Let’s Do the Time Warp, Again
In which Dodger witnesses the near impossible
The device gave a soft and steady chirping sound as one of the lights at the top flashed a bright red. That was about all it did.
“What is happening?” the doc said from across the field.
“It’s making a chirp,” Dodger said. “And flashing. Nothing else.”
“Good. That’s very good. Now hold onto it tightly, Mr. Dodger. This is going to be a bumpy ride.”
Before the doc could repeat himself, the box set to rumbling and shaking between Dodger’s palms. It was all he could do to hang onto the thing, but hang on he did. Meanwhile, the sky over the field went gray as a sudden storm gathered between Dodger and the net at the other end. It was odd to see such dark and heavy clouds focused on such a narrow spot, while the rest of the sky shone with a beautiful clear day. Lightning cracked and popped, arcing across the clouds while thunder rumbled and rolled. Thankfully, the elephant seemed unperturbed by the whole affair.
Henry on the other hand, was more than perturbed.
“Is this supposed to happen?” Henry shouted. The boy swayed on his feet and looked about ready to bolt from his position.

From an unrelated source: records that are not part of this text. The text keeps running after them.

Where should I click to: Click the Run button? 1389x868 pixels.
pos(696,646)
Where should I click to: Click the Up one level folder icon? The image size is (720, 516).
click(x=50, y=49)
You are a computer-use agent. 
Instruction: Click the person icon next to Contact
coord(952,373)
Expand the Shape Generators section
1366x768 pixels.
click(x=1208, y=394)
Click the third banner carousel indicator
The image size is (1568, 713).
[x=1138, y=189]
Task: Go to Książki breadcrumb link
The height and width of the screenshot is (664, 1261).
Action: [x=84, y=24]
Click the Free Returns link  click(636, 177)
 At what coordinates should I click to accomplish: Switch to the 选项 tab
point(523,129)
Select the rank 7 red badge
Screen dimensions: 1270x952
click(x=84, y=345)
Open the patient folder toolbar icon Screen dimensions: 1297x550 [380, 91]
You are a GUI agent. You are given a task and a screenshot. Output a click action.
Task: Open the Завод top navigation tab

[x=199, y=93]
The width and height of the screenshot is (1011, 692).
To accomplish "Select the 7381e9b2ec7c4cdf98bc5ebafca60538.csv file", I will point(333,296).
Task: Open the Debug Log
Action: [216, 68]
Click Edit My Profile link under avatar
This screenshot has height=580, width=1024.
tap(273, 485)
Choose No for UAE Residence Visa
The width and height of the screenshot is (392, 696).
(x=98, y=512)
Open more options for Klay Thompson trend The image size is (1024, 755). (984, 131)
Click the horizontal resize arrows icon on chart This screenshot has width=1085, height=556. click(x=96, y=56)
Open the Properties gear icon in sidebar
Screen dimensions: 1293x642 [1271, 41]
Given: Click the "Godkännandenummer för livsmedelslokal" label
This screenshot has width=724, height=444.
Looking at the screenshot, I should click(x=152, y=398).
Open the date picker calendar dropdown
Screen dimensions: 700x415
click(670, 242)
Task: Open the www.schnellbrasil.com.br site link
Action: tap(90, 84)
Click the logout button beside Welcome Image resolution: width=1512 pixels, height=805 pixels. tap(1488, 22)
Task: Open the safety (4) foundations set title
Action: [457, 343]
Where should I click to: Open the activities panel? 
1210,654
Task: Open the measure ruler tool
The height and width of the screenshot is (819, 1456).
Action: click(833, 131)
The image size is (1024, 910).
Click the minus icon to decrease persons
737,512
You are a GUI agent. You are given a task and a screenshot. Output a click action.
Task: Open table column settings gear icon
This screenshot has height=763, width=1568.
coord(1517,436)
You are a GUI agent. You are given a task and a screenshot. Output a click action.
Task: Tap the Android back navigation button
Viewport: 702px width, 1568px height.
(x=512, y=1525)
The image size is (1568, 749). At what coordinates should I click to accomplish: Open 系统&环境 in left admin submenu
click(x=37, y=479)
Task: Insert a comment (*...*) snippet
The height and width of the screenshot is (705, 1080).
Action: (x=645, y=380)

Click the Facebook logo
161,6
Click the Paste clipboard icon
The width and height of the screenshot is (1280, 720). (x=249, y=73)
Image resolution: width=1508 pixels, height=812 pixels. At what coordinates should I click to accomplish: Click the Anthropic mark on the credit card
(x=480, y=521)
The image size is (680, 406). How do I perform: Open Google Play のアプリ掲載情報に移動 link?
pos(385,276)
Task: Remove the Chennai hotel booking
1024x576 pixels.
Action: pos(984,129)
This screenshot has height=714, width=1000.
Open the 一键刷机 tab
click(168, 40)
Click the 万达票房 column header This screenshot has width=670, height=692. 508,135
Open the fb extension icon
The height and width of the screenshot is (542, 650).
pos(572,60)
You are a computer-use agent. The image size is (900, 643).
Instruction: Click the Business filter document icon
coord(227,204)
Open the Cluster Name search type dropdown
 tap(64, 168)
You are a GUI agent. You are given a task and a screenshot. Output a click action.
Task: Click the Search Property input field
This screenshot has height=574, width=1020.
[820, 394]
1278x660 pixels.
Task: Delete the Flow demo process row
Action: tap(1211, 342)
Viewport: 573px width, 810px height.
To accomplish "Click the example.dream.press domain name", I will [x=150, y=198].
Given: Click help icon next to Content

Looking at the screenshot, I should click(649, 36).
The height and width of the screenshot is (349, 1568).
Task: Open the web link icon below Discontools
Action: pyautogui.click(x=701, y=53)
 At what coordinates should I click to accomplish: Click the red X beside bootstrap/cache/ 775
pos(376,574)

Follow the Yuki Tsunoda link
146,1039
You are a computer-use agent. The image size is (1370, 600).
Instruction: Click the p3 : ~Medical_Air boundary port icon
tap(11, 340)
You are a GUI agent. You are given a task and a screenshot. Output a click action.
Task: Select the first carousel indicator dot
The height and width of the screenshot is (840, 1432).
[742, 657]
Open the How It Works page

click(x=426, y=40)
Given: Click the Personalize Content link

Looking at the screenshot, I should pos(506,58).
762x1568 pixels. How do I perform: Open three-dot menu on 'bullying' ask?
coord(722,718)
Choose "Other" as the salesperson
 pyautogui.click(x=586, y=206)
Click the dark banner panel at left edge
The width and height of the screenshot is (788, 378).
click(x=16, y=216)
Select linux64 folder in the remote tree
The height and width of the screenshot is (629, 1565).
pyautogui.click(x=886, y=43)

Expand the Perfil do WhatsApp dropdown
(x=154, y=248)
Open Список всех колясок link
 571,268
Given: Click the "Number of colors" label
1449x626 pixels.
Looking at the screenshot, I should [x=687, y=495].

“Yes!” the doc shouted under a loud crack of thunder. He held his CROSS out from him, surely measuring the flux in time across the field. “Hold your positions! Something is happening!”
Dodger reckoned that might have been the understatement of the century, as there was no doubt in anyone’s mind that something was indeed happening. The device shook and shuddered in Dodger’s palms, threatening to leap away as if it could race across the meadow on its own. He held it firm, having to bear down on it with both hands, shoving the thing under one arm to keep it from getting away. The clouds grew darker and darker, pulling a shade of inky blackness over the hundred or so yards between the stationed participants. A fierce wind kicked up, howling over the small space as thunder roared between lightning cracks.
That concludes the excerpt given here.